Weil Gotshal keeps its nose clean as Indigo faces wrath of Takeover Panel

Weil Gotshal & Manges client Indigo Capital has been censored by the Takeover Panel over its share acquisitions in office management company Regus.

A series of unorthodox acquisitions by Indigo in the struggling Regus prompted both the ruling from the panel and a market abuse investigation, launched on 29 January by the Financial Services Authority (FSA).

A week earlier, Indigo's target Regus, advised by Slaughter and May, made history itself by becoming the first UK-listed company to file for Chapter 11 in the US.
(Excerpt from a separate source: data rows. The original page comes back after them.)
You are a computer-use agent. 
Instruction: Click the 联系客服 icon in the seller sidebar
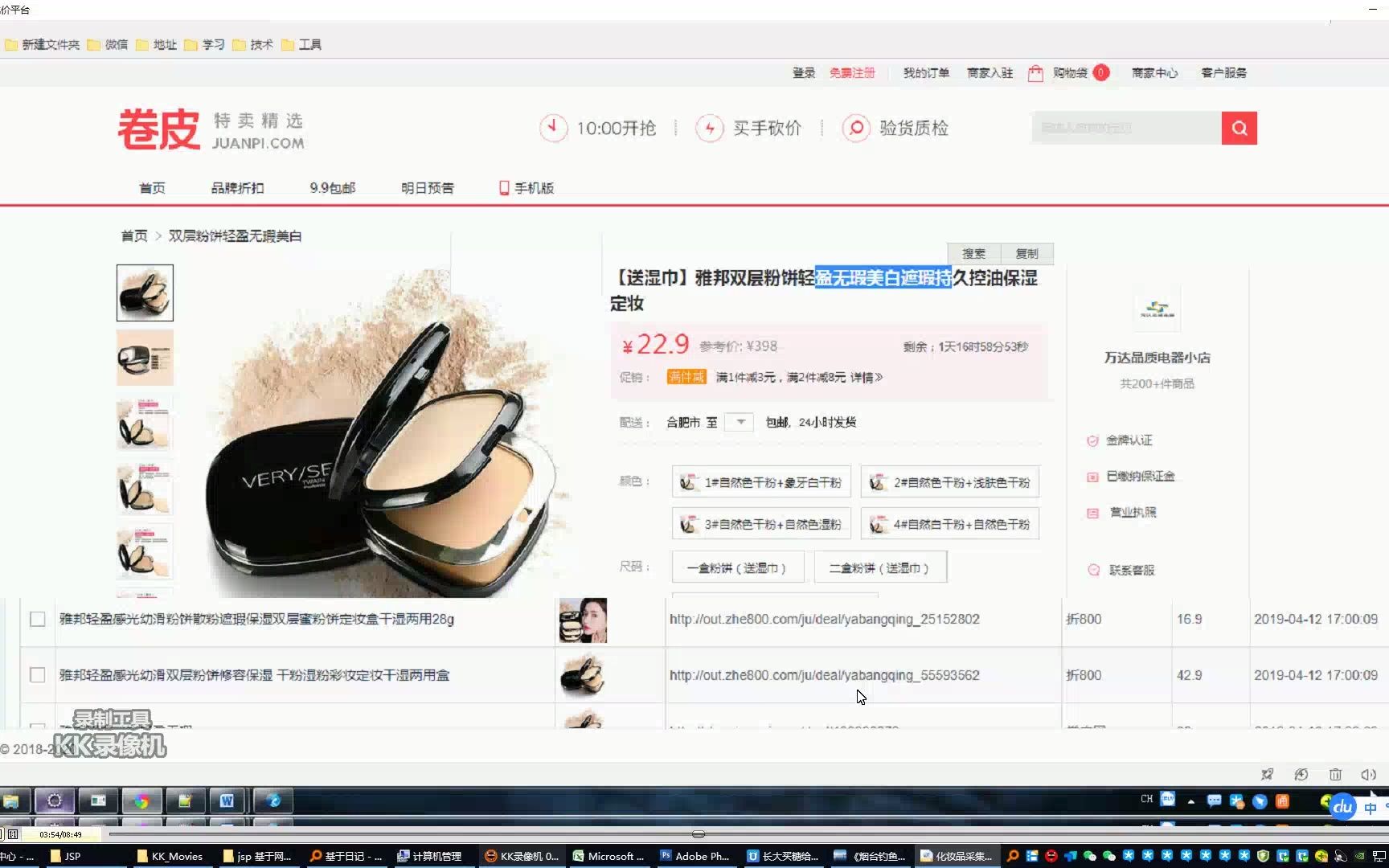1093,570
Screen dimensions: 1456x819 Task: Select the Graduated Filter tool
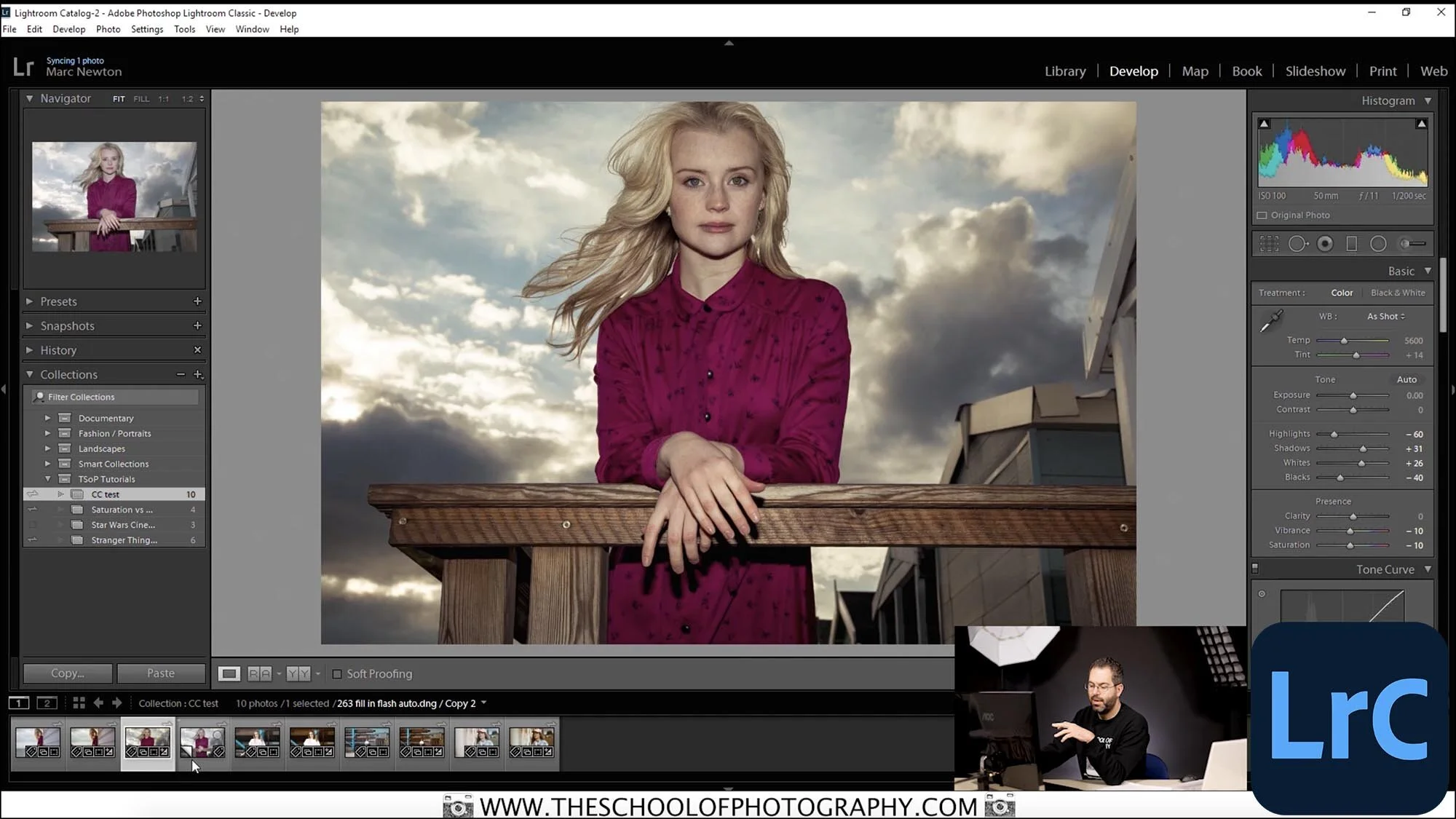pyautogui.click(x=1351, y=244)
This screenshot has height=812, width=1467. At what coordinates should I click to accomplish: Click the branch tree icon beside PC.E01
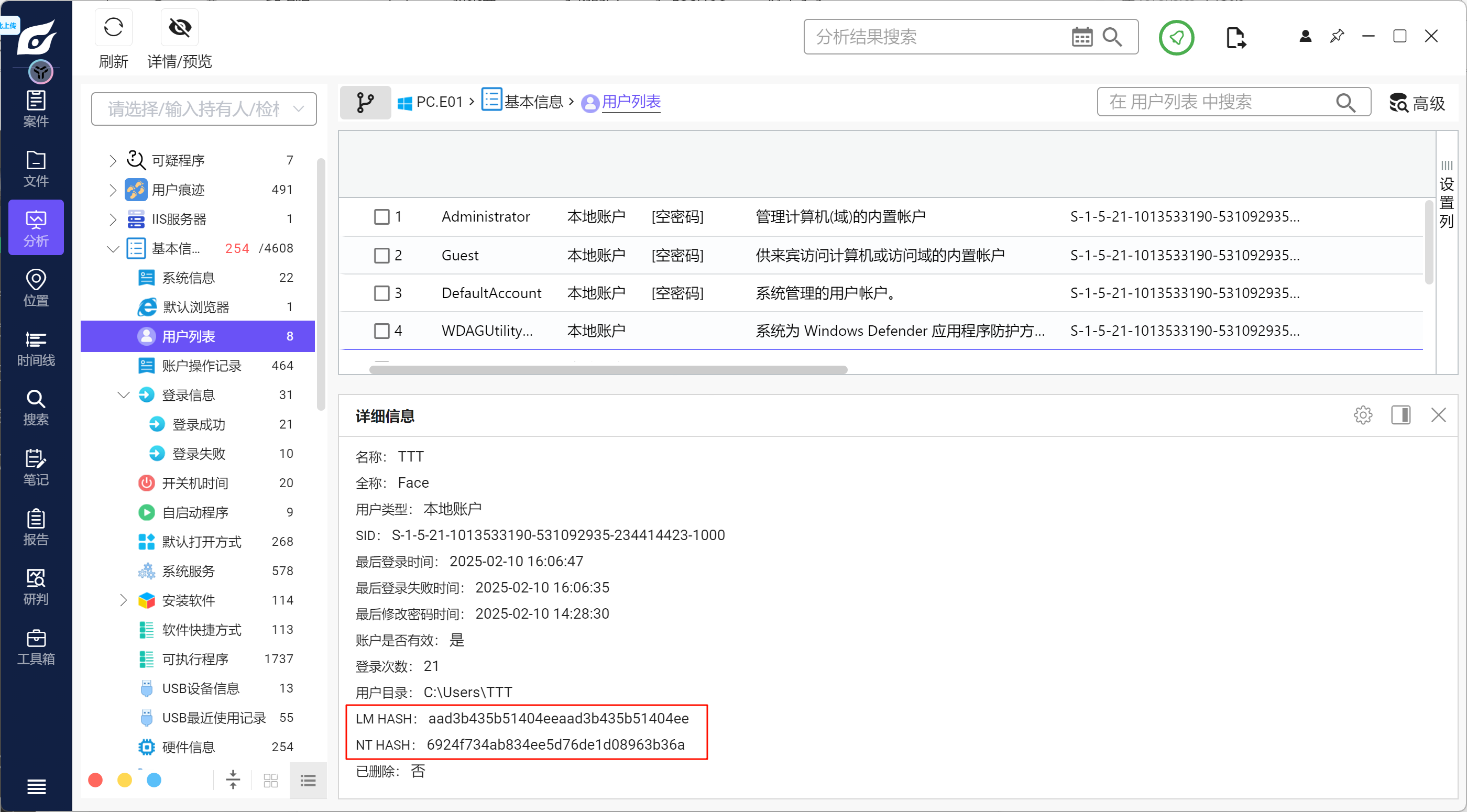(365, 103)
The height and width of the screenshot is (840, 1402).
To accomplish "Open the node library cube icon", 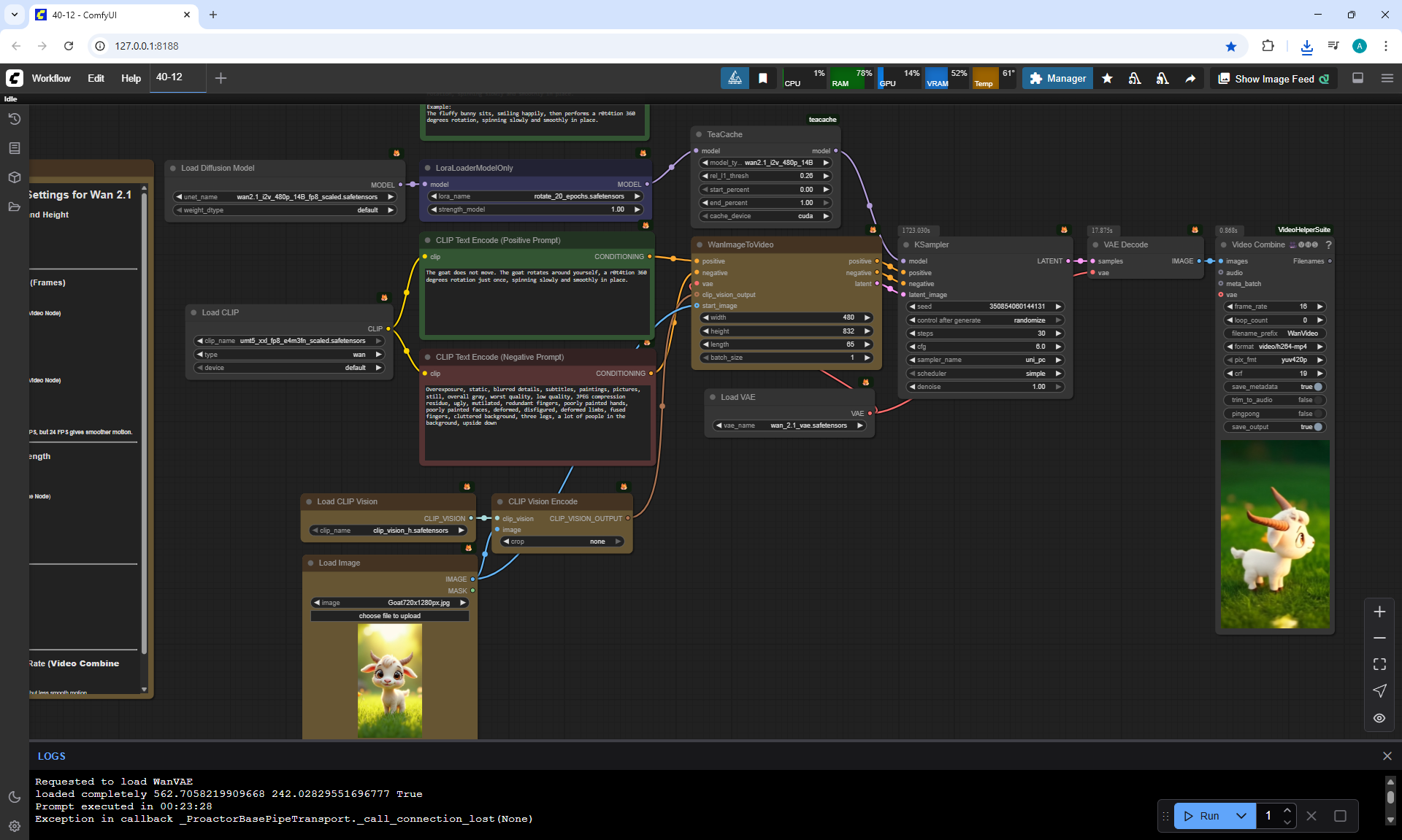I will click(x=14, y=177).
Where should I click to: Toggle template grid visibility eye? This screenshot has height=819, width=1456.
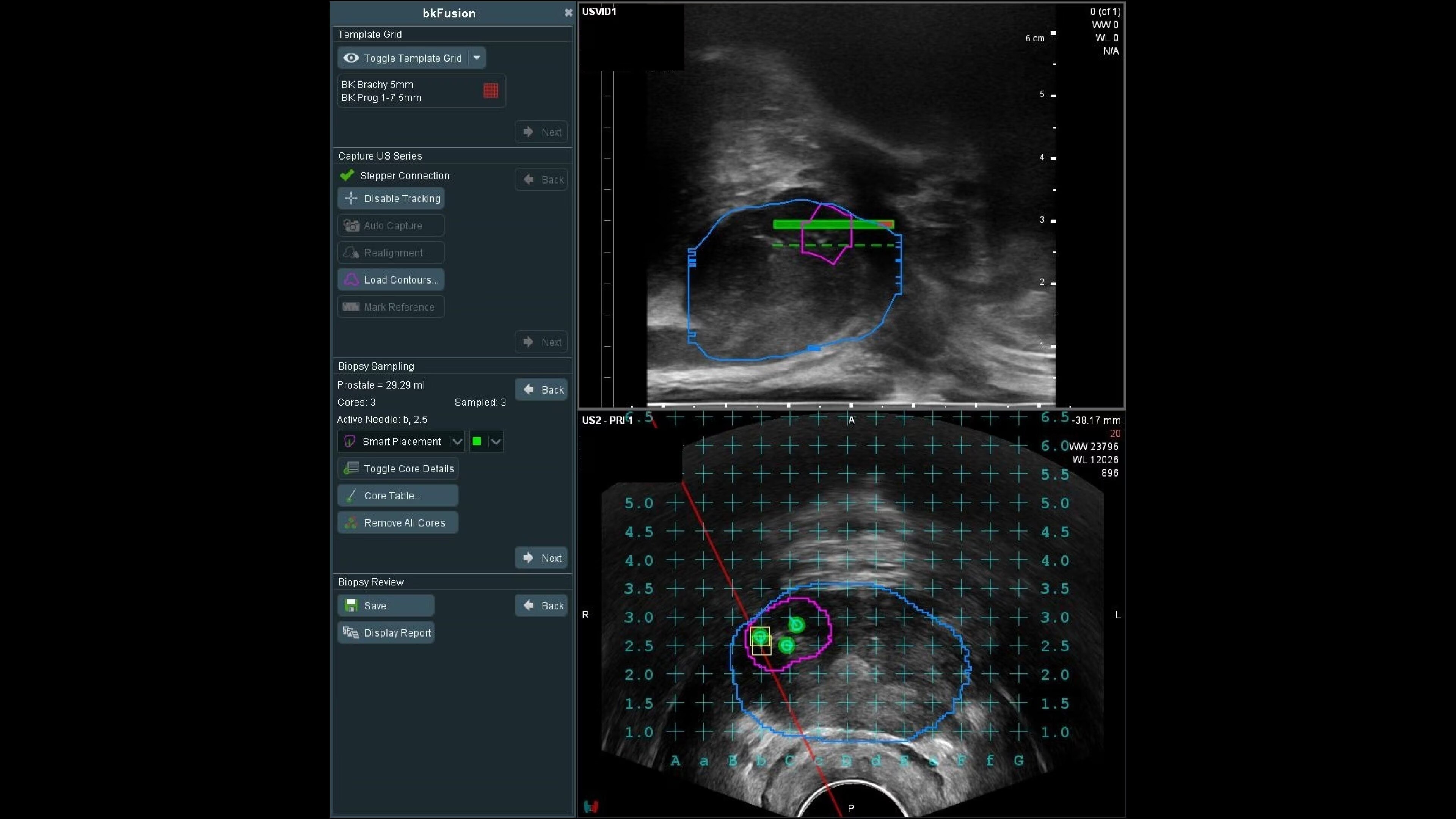pyautogui.click(x=351, y=58)

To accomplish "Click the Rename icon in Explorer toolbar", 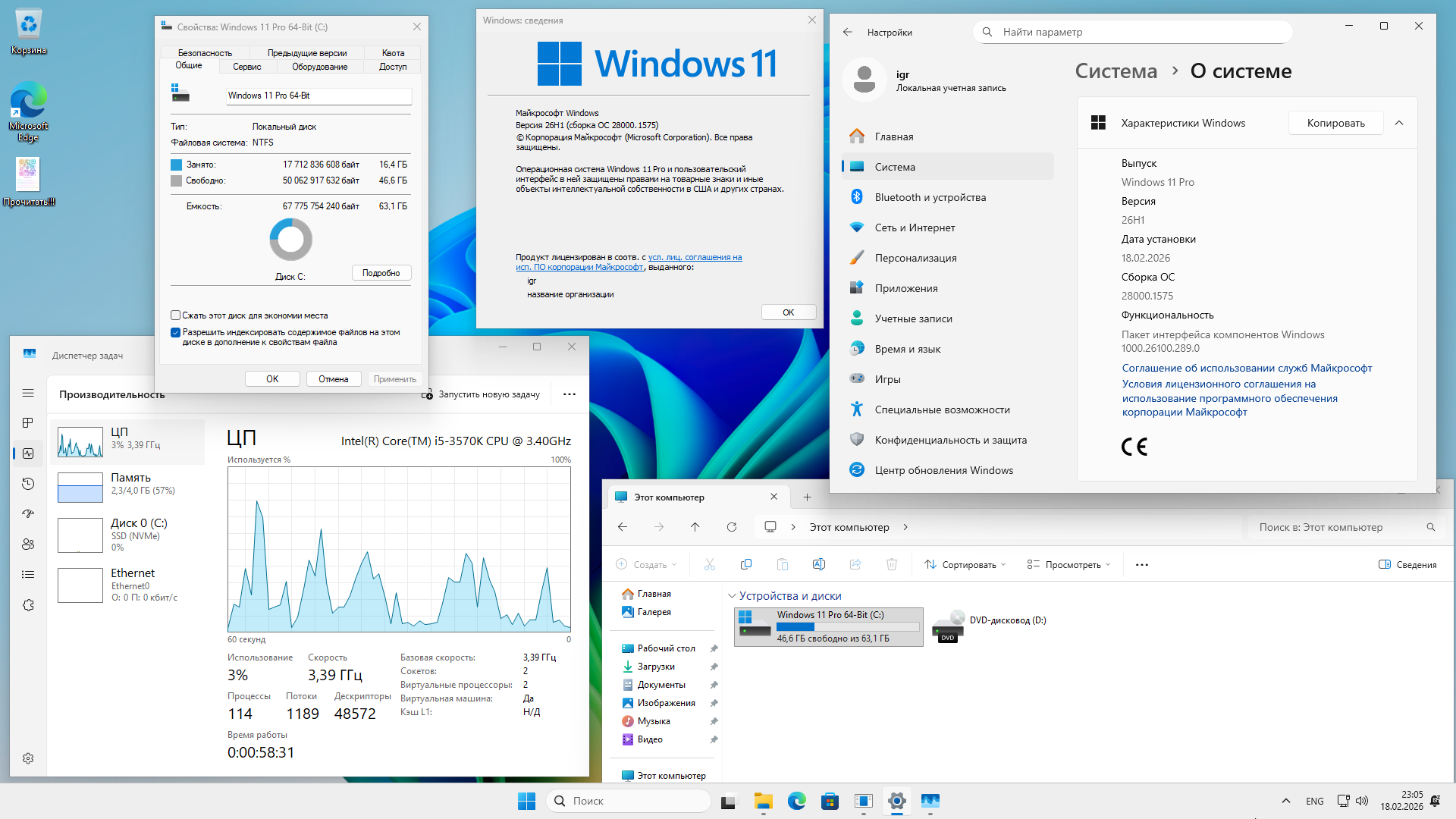I will click(819, 564).
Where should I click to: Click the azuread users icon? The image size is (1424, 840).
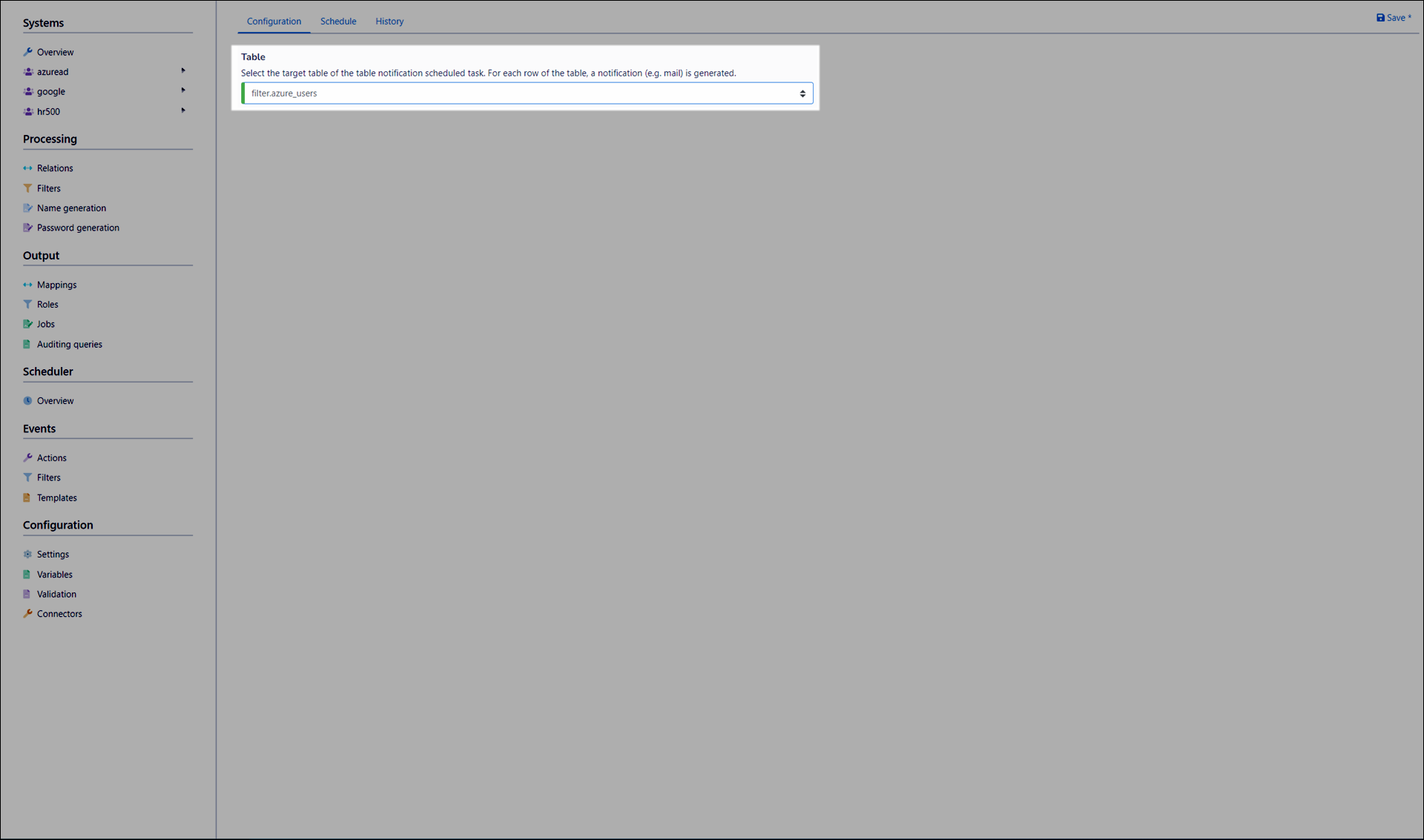(28, 72)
Indigo began to build up a stake in Regus last December using a form of a derivative known as a 'contract for difference' (CFDs). In this case, Indigo effectively gambled with its broker Cantor Fitzgerald that the price in Regus would rise and Cantor Fitzgerald bought stock in Regus to hedge the risk. Although Indigo had an economic exposure, it had no right to acquire the stock until mid-January.

The use of CFDs is fairly common in the City and some analysts say they now account for up to 30 per cent of all trades on the London Stock Exchange. However, in early January, Indigo told Regus that it had an interest in 15 per cent of its shares, but in reality, it actually owned just 0.12 per cent and the rest were CFDs hedged by Cantor Fitzgerald.

It was misleading statements from Indigo that convinced the FSA to open a formal market abuse inquiry. The investigation is only the third under the Financial Services and Markets Act, introduced in December 2001, and the limits of the offence have still to be tested.

The Takeover Panel has already made up its mind and has publicly censured both Indigo and its managing partner Robert Bonnier for breach of the Takeover Code. Weil Gotshal was instructed on 7 January, a day after Indigo had released its most misleading statement to Regus. However, in seven separate instances between 7 January and 14 January, Indigo breached the Code. The regulator has not criticised Weil Gotshal and has reported that Bonnier says he acted without legal advice.

At the time of going to press, Weil Gotshal was still acting for Indigo and the saga raises very serious questions about how long a firm should act for an out of control client. Bonnier has a controversial reputation and almost as soon as Weil Gotshal lead partner Mike Francies was brought in, it became apparent that Bonnier was a loose cannon. However, the Law Society has very strict guidelines about when a law firm can ditch its client.

Meanwhile, a 58 per cent stake in Regus's UK interests was sold last December in a deal led by Slaughters partner Andy Ryde and Macfarlanes partner Charles Martin, who acted for the buyer Alchemy.

In mid-January, the UK, US and Dutch subsidiaries were all put into Chapter 11 in the US, allowing the company to effectively renegotiate the terms of its stateside leases with US landlords. The UK and Dutch companies were included because they guaranteed the US leases.